Doing digital better: 'Beyond the Promise' report & resources now live
Why do so many digital projects in the cultural sector fall short or fail altogether? Beyond the Promise is a new report that explores this question and offers tools, insights, and resources to help organisations reflect, adapt, and improve their digital work.
I'm really excited (genuinely excited, not just 'Linkedin excited') today to be launching the Beyond the Promise report into digital failure in the cultural sector.
Over the past few months, I’ve been researching a knotty but important question:
Why do so many digital projects in the cultural sector fall short or fail altogether?
The answers are complex, but it feels like they matter. Because behind every faltering project are real people, real frustrations, limited resources, and missed opportunities to do work that could have a real impact.
To try and make this work as practical and useful as possible, the report is being launched alongside:
- Free, practical tools to support reflection and change
- A short webinar series unpacking key themes and ideas
- Audience-specific summaries, for when time is short but you're still feeling curious
You can explore the full set of resources via the Beyond the Promise resources hub.
The report
This report has been shaped by the generous insights of dozens of people working in the sector, as well as the research, frameworks, and ideas that many of you have already developed and shared to support better digital practice in the culture sector and beyond.
The full report explores recurring project challenges, systemic barriers, and the deeper organisational dynamics that influence the success of digital work.
It’s grounded in real-world stories and aims to be practical, clear, and helpful.
You can access the report, in full (subscribers-only) here.
Throughout the writing process I shared the report for feedback with a number of people who work in sector leadership, or supporting digital work, to try and make sure that the report was clear, useful, and responding to the way stuff actually happens in our sector.

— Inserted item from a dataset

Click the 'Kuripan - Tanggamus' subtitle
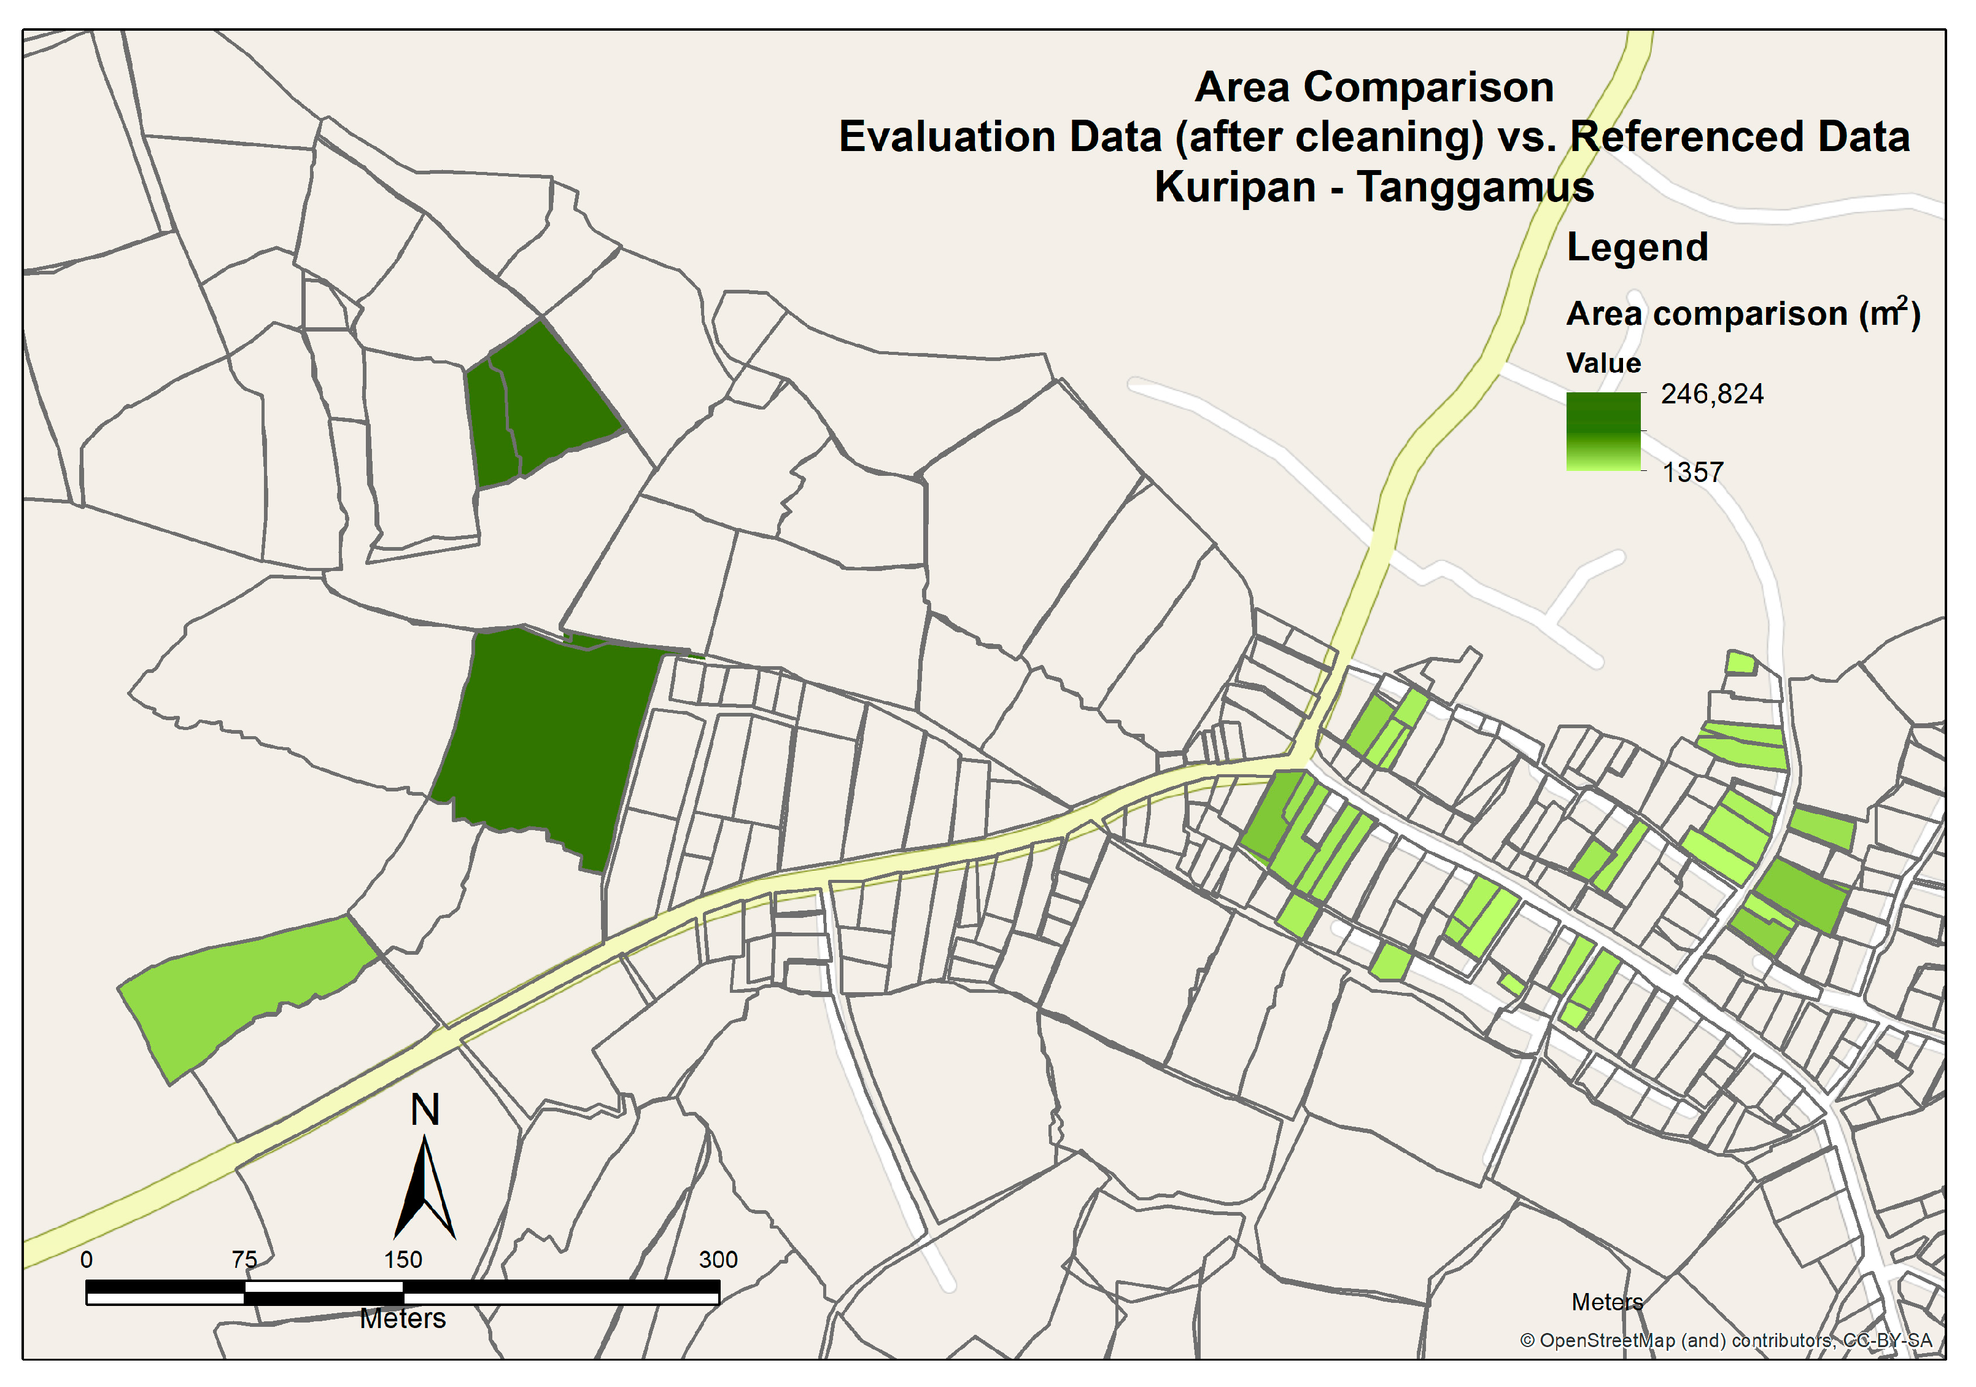This screenshot has width=1976, height=1387. point(1374,188)
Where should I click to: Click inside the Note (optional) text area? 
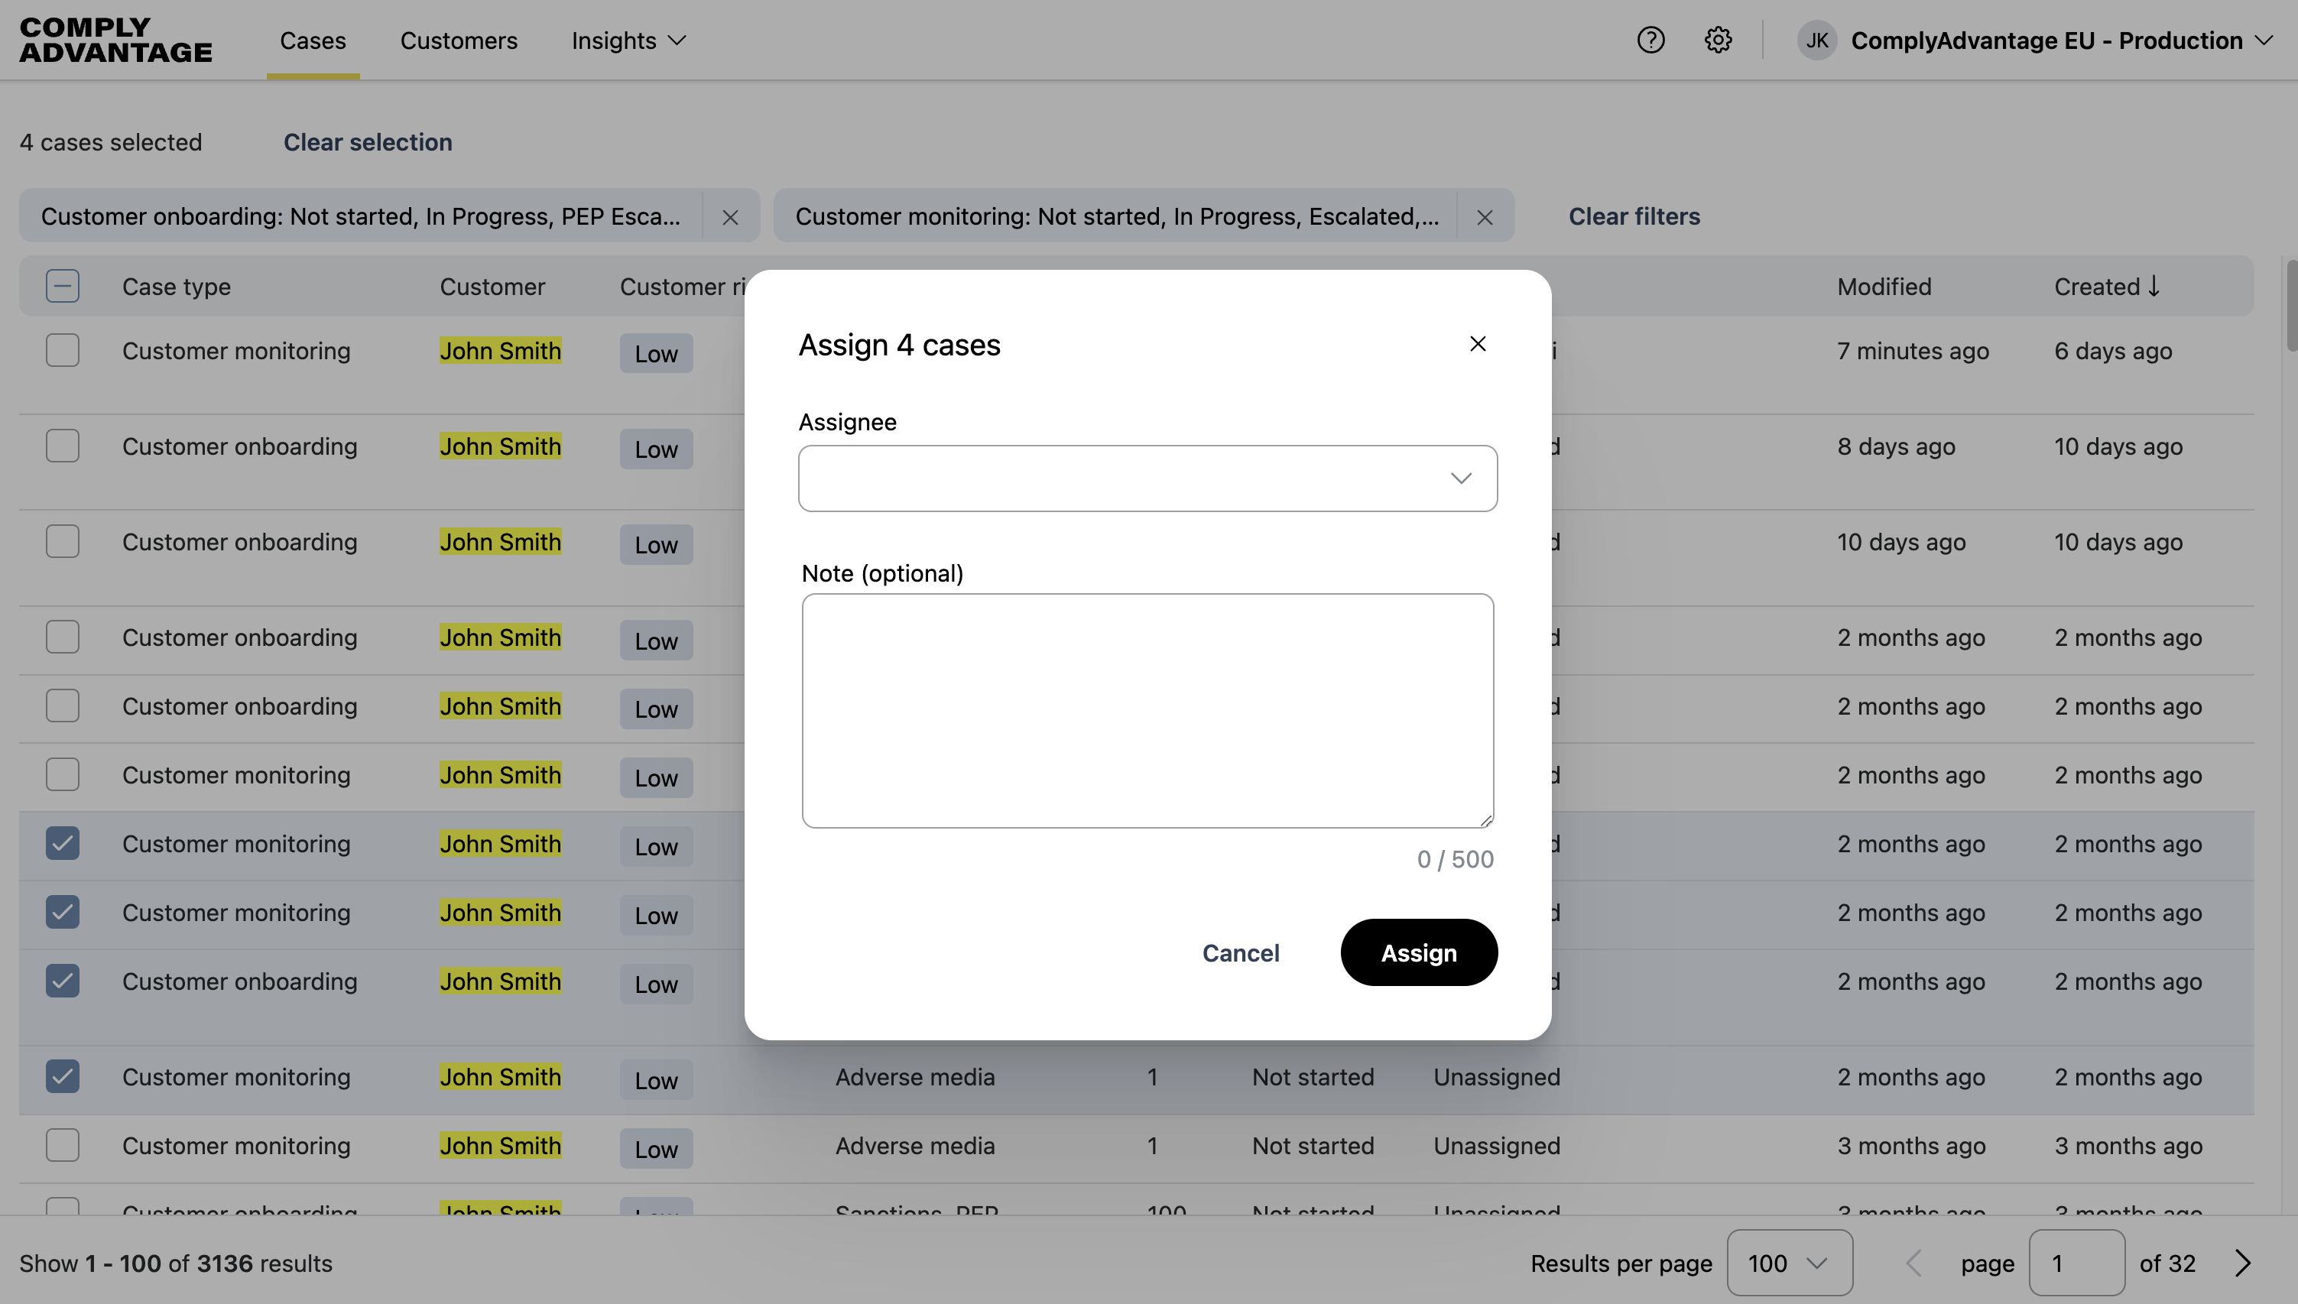(1147, 709)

Here are some nice things they said about the work:
“Ash's report gets to the heart of the issues that can derail digital projects in the cultural sector. The practical insights for navigating the messy human side of digital work should be read (and internalised) by everyone working in the field.” Chris Unitt, Founder and CEO - One Further
“This is more than just a report - it’s full of actionable takeaways and practical tools you can use right away. It’s not something to sit on a shelf, it’s designed to help navigate real organisational change." Holly Conneely, Director of Communications - The Place
“This report on digital failure isn't about blame, it's a mirror that reveals where our strategy, culture, and outcomes have lost alignment. It invites us to ask not just 'What went wrong?' but 'What could we have done differently together?’” Christina Østerby, Consultant, and former Director of Customer & Innovation - Royal Ballet and Opera
“Grounded in lived experiences and genuinely helpful. The recommendations are practical, the challenges sector-wide, and the message refreshingly clear: digital is a tool, not the solution in itself.” Fiona Morris, Creative Director and CEO - The Space
Webinars
Over the next month, I’ll be running a series of short webinars to explore the report’s findings and what they mean for different roles and contexts.
These sessions are free for subscribers, and recordings will be available to watch back anytime.
- Webinar 1: Unpacking the report's key findings and recommendations - silos, shortcuts, and silent lessons - Monday 2nd June, 16:00-16:45 (CET) / 15:00-15:45 (BST) / 10:00-10:45 (ET)
- Webinar 2: How to spot trouble before it starts - assessing digital readiness - I'll be joined by One Further's Chris Unitt. Monday 16th June, same time
- Webinar 3: What if failure became part of the plan - building a culture of reflection and learning - I'll be joined by TPX Impact's Tash Willcocks. Monday 30th June, same time
Tools & resources
Alongside the report, I’ve developed a set of simple, practical resources to help you reflect, discuss, and act on the findings:
- The 3 Modes Model: a way to clarify what 'digital' means in your organisation, and to align conversations around purpose, intent, and success.
- Digital Readiness self-assessment: a light-touch tool to assess your starting point.
- Organisational Archetypes: a framework to help name and reflect on the digital conditions in your organisation and, hopefully, spark productive conversations.
- Cheat-sheet summaries: quick, actionable one-pagers with key findings from the report, if you're short on time. I have written a few summaries for specific audiences:
- Leaders: building digital confidence
- Digital practitioners: making it work
- Cultural workers: digital is everyone’s business
- Funders: shaping better conditions
- Suppliers: delivering with care
I’d love your thoughts
Whether you read the report in full, come to a webinar, or just skim a cheat sheet - I’d love to hear what resonates, what surprises you, and where we might need to go next.
This is an invitation to be honest about what’s not working and to start to imagine how we might make it better.